Work to complete
The pictures in the listing below are to be skipped, while the lines between the line holding "Image resolution: width=492" and the line holding "Expand the Options dropdown", inclusive, are to be output exactly.

Records for the exercise

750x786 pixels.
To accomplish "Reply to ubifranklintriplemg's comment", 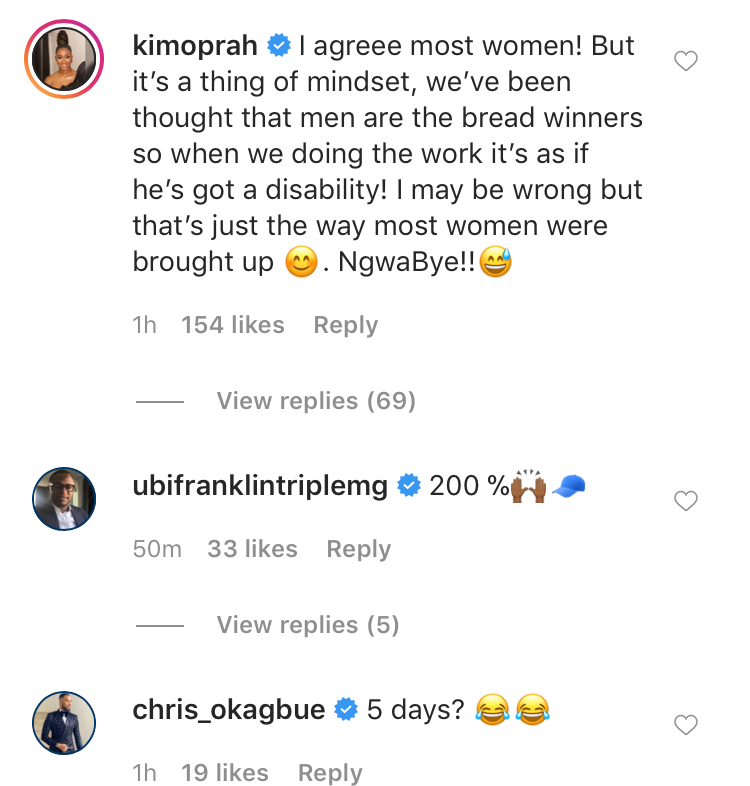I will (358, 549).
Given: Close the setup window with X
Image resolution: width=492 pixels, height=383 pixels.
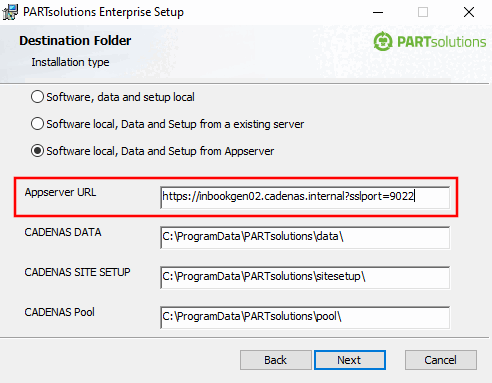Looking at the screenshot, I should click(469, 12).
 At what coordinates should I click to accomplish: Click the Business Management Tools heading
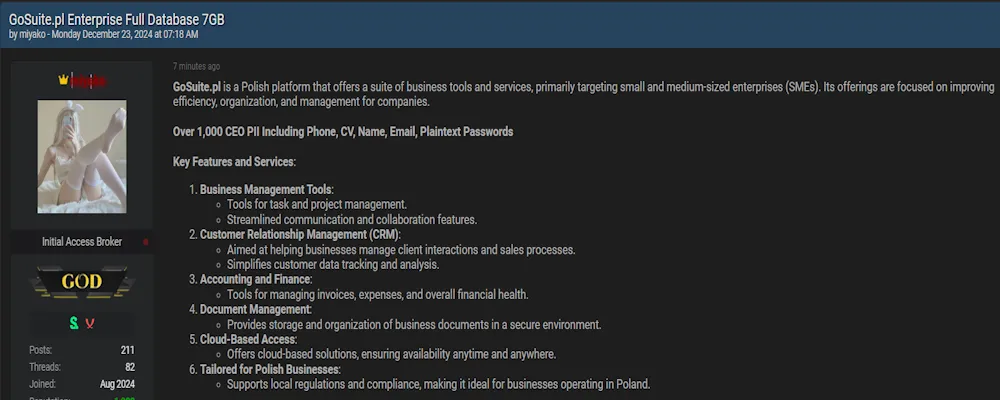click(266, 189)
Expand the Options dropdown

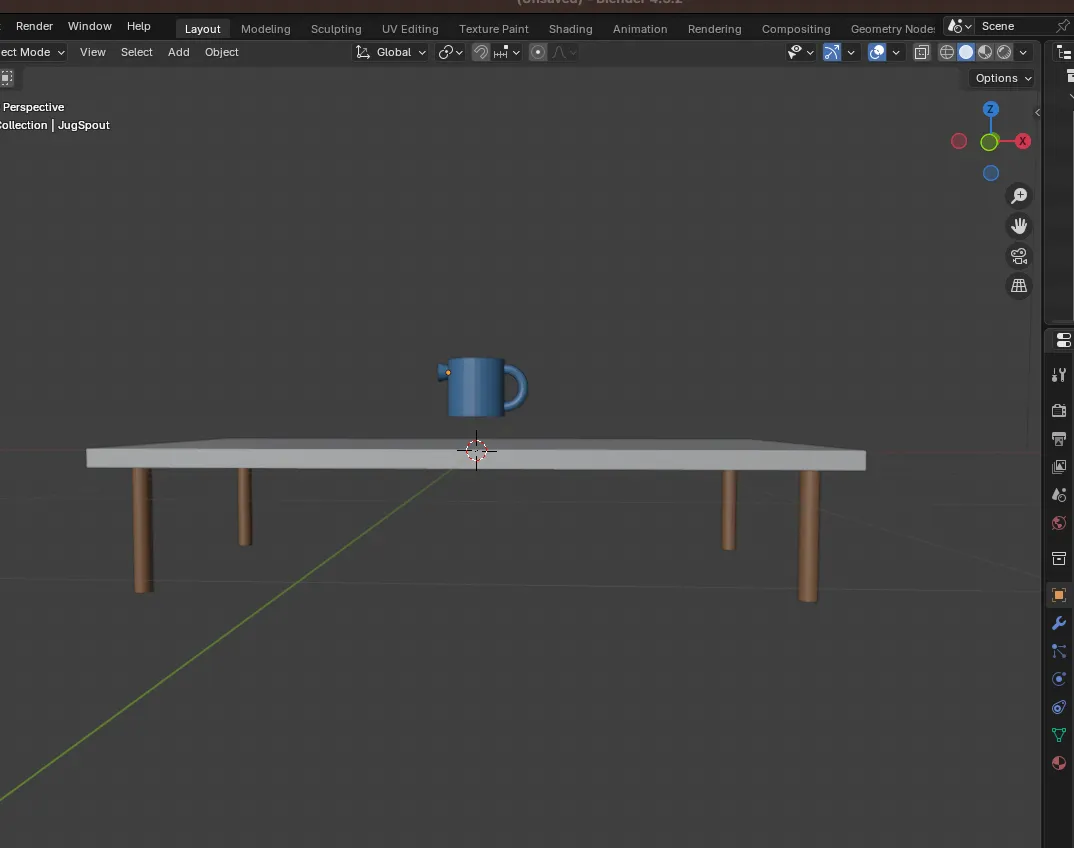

* * *

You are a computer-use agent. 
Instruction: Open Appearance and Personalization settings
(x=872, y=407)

Solution below
Image resolution: width=492 pixels, height=383 pixels.
Looking at the screenshot, I should click(469, 12).
 At what coordinates should I click to accomplish: Click the Business Management Tools heading
click(266, 189)
Expand the Options dropdown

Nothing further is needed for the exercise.